Figure 1 depicts the architecture of the micro-ROS stack. As far as possible, micro-ROS reuses existing layers of the standard ROS 2 stack to ensure compatibility and to ease maintenance. However, there are three important differences:

Figure 1: Architecture of micro-ROS stack.
Figure 1: Architecture of micro-ROS stack. Dark blue layers and components have been developed for micro-ROS in the EU-funded OFERA project. The layers rmw and rcl in light blue are reused from ROS 2.

1. Due to its dynamic memory requirements, the ROS 2 C++ API (rclcpp) cannot be used on many microcontrollers. Instead, micro-ROS enriches the existing ROS 2 Client Support Library (rcl) by a small library rclc, which together offer a complete C API optimized for microcontrollers. The rclc provides mechanisms for execution management and runtime lifecycle management as well as convenience functions for rcl.

2. Micro-XRCE-DDS, an open-source implementation of the new DDS standard for Extremely Resource-Constrained Environments (XRCE), is used as communication middleware. It couples with the standard DDS middleware used in ROS 2 by the micro-ROS agent. The agent takes over discovery and QoS mechanisms that are too computationally expensive for the microcontroller.

3. A real-time operating system (RTOS) optimized for microcontrollers is used on the lowest layer instead of a desktop operating system such as Linux, macOS, or Windows. For interoperability with the upper layers, micro-ROS requires the RTOS to provide a POSIX interface.
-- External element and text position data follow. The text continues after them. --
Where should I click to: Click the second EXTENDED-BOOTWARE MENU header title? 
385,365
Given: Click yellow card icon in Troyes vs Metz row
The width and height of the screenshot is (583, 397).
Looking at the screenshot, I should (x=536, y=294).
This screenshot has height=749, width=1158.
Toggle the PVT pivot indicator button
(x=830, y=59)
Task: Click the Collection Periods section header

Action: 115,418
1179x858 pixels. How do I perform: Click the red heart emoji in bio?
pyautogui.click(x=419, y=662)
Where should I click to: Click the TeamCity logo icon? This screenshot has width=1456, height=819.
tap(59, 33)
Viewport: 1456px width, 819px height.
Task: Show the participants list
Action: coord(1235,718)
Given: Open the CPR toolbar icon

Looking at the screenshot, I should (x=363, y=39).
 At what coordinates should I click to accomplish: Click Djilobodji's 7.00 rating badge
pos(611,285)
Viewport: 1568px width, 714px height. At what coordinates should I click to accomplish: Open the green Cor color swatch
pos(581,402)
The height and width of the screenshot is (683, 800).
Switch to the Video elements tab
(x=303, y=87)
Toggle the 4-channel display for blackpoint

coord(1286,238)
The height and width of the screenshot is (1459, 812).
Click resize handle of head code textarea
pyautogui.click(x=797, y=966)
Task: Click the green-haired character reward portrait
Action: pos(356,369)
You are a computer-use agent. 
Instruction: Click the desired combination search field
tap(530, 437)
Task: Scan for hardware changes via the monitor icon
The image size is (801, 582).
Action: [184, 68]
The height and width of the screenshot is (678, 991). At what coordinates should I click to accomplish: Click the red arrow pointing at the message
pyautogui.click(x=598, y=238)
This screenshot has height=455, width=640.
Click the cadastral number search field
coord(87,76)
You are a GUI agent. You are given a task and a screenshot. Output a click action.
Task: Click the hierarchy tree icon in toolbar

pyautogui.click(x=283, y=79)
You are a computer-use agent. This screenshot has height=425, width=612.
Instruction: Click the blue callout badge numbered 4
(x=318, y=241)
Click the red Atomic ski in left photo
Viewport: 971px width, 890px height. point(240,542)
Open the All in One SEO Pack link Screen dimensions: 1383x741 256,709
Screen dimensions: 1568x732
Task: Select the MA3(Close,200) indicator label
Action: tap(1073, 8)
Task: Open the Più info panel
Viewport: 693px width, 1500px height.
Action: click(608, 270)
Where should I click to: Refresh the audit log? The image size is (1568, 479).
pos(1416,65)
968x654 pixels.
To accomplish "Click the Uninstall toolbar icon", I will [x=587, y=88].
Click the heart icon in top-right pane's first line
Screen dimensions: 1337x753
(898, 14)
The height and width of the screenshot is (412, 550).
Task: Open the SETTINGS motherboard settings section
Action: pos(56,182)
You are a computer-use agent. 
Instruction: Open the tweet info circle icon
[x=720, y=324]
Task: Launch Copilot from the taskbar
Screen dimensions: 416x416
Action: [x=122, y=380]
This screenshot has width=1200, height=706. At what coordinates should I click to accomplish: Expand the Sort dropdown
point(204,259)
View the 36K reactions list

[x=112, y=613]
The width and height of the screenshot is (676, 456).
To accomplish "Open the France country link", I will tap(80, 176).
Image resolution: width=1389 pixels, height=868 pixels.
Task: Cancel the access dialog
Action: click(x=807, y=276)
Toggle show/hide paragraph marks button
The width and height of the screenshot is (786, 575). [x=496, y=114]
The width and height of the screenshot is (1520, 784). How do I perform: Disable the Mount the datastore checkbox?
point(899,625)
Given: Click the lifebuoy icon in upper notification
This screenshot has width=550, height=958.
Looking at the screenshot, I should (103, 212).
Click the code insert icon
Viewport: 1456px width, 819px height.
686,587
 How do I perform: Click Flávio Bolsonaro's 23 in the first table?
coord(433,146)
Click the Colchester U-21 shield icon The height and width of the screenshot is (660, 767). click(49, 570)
Advanced execution management with the rclc Executor

The contributions by Bosch Research to micro-ROS are focused on the APIs for user code. In the last months, we added new concepts for execution management – as part of the rclc Executor – to meet typical use-cases in robotics systems:

  • Sense-plan-act pipelines: Such pipelines can be considered as control loops distributed to multiple software components, i.e. ROS nodes. The rclc Executor ensures that algorithms of the different components are executed in the order of the pipeline to minimize latencies.
  • Synchronization of multiple rates: Fusing sensor data from multiple sources is a common task in robotics. This requires aligning the computations to the sampling rates of the sensors. The rclc Executor allows synchronizing the computations with these rates in a deterministic fashion.
  • High-priority processing path: Often, the same data is processed by multiple components concurrently. The rclc Executor allows specifying a fixed priority order to ensure that time-critical components are executed before others.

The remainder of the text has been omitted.